6. Economic crime: Some countries are in extreme financial distress, which is getting worse due to international sanctions. They are moving to cybercrime to steal and fill their financial needs. North Korea is notorious for using cybercrime for such purposes, and recently launched another campaign designed to steal money from U.S. banks and ATMs.
– North Korea, the senior partner of the Axis of Evil
2020: Test year
The COVID-19 pandemic has created a powerful incentive for countries to break in and spy on each other. The race to be the first to obtain a vaccine has led to espionage incidents related to the theft knowledge from various research laboratories worldwide.
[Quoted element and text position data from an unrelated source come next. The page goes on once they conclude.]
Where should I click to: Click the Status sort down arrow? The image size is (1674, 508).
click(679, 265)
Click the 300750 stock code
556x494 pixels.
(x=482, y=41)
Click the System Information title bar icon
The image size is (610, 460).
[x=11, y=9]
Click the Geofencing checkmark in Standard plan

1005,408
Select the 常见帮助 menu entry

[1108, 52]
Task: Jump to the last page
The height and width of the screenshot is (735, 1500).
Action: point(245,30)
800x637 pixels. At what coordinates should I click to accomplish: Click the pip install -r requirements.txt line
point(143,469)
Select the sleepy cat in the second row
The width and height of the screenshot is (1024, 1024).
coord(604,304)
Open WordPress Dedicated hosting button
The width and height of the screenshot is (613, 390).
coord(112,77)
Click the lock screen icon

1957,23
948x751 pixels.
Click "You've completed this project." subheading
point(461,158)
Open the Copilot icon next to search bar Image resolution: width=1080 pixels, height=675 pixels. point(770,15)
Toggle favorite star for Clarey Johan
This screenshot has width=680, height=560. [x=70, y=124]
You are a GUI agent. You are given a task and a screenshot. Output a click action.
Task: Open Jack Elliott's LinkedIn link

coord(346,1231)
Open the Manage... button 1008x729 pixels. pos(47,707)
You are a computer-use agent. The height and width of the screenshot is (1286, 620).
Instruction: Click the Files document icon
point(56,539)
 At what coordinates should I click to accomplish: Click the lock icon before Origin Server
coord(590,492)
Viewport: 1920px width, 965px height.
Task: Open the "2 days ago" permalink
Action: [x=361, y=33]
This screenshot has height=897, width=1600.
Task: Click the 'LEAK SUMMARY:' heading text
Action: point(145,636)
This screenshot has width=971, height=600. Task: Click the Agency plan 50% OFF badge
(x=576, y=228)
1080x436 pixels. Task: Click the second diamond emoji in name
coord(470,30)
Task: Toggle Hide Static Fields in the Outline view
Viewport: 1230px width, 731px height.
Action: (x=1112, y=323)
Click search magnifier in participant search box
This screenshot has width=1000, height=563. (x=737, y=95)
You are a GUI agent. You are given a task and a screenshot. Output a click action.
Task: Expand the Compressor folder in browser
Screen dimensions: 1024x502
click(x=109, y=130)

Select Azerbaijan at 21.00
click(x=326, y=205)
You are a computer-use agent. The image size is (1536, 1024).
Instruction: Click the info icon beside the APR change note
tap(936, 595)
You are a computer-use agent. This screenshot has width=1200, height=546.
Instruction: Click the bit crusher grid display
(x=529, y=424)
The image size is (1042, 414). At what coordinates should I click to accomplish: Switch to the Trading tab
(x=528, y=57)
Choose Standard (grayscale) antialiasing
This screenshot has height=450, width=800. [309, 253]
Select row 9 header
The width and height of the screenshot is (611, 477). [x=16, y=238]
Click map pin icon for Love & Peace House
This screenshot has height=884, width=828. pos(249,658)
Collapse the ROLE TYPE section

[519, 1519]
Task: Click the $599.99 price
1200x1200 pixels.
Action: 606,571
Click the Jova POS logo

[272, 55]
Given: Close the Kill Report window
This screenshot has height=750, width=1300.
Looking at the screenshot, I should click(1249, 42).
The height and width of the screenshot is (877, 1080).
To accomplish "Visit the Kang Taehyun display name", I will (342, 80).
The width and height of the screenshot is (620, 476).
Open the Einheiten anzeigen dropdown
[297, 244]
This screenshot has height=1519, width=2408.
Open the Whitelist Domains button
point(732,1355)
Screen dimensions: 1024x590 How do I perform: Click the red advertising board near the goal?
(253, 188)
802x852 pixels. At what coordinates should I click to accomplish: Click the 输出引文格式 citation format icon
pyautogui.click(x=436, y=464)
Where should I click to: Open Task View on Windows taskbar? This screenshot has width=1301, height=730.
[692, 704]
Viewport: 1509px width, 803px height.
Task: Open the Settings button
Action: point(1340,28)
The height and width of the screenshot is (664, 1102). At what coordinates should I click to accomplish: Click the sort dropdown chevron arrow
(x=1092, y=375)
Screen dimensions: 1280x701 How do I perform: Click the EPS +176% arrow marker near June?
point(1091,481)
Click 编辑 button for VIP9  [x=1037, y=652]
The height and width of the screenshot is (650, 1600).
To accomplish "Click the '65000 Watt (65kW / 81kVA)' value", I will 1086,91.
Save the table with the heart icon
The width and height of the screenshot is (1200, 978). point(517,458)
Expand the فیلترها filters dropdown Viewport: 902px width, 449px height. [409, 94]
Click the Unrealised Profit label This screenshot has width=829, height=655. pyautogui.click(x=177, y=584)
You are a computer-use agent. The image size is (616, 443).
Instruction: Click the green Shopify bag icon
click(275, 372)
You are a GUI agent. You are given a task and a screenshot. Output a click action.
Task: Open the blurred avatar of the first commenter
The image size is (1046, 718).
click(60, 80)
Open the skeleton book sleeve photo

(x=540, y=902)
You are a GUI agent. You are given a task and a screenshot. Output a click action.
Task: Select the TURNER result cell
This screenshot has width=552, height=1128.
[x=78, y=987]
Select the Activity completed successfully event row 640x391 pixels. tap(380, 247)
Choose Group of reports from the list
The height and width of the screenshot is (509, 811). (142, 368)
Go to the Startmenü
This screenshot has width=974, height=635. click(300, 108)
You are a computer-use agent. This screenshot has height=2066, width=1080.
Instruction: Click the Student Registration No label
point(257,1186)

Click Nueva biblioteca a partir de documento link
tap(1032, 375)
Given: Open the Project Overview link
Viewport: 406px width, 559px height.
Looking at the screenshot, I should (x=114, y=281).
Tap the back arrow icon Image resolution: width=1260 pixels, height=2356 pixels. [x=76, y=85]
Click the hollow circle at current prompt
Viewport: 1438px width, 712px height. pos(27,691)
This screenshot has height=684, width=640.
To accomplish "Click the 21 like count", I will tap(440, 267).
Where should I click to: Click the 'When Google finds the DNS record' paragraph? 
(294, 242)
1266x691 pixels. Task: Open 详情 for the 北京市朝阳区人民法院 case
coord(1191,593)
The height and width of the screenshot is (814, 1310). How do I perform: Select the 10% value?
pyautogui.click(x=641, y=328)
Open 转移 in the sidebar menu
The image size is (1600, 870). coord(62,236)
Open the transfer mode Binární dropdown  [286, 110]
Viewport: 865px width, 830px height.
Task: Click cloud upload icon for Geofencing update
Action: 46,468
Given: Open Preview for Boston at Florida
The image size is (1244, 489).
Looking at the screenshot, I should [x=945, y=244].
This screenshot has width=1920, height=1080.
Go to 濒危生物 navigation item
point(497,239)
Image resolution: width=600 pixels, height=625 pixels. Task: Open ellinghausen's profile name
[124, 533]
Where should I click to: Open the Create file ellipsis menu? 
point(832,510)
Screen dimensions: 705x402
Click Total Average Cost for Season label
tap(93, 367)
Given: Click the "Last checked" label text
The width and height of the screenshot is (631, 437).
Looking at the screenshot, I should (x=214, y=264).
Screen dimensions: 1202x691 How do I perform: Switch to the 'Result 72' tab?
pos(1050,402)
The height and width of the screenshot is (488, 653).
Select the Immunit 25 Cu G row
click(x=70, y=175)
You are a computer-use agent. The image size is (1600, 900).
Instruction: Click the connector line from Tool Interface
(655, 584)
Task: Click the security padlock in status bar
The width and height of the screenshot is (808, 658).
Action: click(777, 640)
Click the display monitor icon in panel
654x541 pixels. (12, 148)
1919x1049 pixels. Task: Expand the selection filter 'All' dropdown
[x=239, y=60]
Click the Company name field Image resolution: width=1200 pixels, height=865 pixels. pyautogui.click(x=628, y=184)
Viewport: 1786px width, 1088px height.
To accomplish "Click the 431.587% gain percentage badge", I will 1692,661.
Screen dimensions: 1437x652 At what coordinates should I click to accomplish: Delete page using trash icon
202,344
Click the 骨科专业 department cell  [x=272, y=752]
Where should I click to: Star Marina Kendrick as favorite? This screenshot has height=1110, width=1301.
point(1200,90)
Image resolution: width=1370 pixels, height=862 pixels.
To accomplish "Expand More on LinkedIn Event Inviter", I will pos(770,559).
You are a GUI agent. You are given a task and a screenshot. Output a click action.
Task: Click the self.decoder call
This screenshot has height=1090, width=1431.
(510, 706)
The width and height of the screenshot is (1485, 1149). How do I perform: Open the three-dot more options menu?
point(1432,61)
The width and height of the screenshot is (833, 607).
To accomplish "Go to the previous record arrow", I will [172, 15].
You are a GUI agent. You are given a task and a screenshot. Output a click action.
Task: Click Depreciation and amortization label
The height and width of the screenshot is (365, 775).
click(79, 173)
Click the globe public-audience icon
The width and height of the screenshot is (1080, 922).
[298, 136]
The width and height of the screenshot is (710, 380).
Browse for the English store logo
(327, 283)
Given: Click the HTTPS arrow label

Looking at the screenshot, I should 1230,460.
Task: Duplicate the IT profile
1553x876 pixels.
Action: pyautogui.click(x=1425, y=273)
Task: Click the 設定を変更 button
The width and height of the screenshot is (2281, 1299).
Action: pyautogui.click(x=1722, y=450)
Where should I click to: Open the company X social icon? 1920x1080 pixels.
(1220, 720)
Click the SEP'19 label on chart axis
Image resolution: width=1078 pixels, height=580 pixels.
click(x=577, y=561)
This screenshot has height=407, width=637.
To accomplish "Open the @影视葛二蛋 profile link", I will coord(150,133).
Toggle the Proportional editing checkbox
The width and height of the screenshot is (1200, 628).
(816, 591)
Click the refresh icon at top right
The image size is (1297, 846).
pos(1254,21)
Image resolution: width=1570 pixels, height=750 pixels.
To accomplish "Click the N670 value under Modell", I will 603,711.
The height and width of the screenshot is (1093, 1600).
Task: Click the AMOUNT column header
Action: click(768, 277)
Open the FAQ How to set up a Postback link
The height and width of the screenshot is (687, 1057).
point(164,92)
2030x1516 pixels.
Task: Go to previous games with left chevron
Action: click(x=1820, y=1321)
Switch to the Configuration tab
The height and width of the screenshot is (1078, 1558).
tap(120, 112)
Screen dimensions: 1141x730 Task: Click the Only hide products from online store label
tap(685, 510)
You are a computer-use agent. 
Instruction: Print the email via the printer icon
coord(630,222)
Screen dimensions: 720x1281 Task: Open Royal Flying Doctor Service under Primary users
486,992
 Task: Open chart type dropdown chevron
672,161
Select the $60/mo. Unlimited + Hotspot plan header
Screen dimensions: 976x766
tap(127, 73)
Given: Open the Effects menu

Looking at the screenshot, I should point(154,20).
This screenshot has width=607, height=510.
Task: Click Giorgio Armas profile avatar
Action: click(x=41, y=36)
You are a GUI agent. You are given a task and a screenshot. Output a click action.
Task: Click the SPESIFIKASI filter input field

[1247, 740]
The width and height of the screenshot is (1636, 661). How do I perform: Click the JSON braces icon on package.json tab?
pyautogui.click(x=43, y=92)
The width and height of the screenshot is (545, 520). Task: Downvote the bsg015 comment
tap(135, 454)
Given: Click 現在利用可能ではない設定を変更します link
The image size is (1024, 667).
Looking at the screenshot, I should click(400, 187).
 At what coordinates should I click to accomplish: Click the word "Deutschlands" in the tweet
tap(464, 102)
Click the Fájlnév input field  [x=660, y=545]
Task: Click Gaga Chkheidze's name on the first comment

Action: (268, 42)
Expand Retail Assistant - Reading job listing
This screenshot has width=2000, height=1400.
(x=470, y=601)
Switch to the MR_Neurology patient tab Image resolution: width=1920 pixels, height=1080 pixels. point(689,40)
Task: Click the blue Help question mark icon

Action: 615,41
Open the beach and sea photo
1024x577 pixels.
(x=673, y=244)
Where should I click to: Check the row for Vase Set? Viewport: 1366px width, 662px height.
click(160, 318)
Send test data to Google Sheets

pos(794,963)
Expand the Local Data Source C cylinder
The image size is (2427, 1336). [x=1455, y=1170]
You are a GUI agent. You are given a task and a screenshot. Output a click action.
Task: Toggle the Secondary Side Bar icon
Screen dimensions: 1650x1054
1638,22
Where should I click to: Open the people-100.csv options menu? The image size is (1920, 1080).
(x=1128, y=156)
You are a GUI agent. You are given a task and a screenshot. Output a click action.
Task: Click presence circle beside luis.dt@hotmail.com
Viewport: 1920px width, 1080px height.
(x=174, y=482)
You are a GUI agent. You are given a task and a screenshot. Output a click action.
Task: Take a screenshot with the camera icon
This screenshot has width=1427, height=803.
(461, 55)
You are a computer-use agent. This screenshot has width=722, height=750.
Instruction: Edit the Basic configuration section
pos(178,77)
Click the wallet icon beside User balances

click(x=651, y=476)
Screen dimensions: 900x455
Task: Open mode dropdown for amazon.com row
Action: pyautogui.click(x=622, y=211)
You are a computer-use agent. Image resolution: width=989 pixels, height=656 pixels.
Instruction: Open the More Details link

Based on the latest trend, we will likely see more cyber campaigns trying to exploit security vulnerabilities.
Aside from the pandemic, 2020 is a year that “invites” widespread political, social, and economic disruption in the United States and, to some extent, in the United Kingdom and Europe. The upcoming U.S. election is likely to lead to an increase in cyber activity, such as attempted hacking against politicians, political parties, voter registration, polling stations, and voting machines.
What will the end result be?
It is expected that states’ activity in cyberspace will continue from now until forever. There is a hope that overtime offensive operations, rules, and regulations will change the cyber realm. For example, the United States has imposed personal sanctions against 45 Iranian hackers working under the Iranian Ministry of Defense and Intelligence auspices. The E.U. has imposed individual sanctions (including foreclosure and travel bans) against six hackers from China, North Korea, and Russia for involvement in the 2017 WannaCry operation. The E.U. has imposed sanctions on Russian hackers who hacked into the Bundestag and Chancellor Merkel’s email accounts in 2015.
We hoped that such actions would calm the area and create more or less fair playing conditions, although it would be naive to expect “cyber-evil” countries like Iran, China, Russia, and North Korea to cease their activities in this area.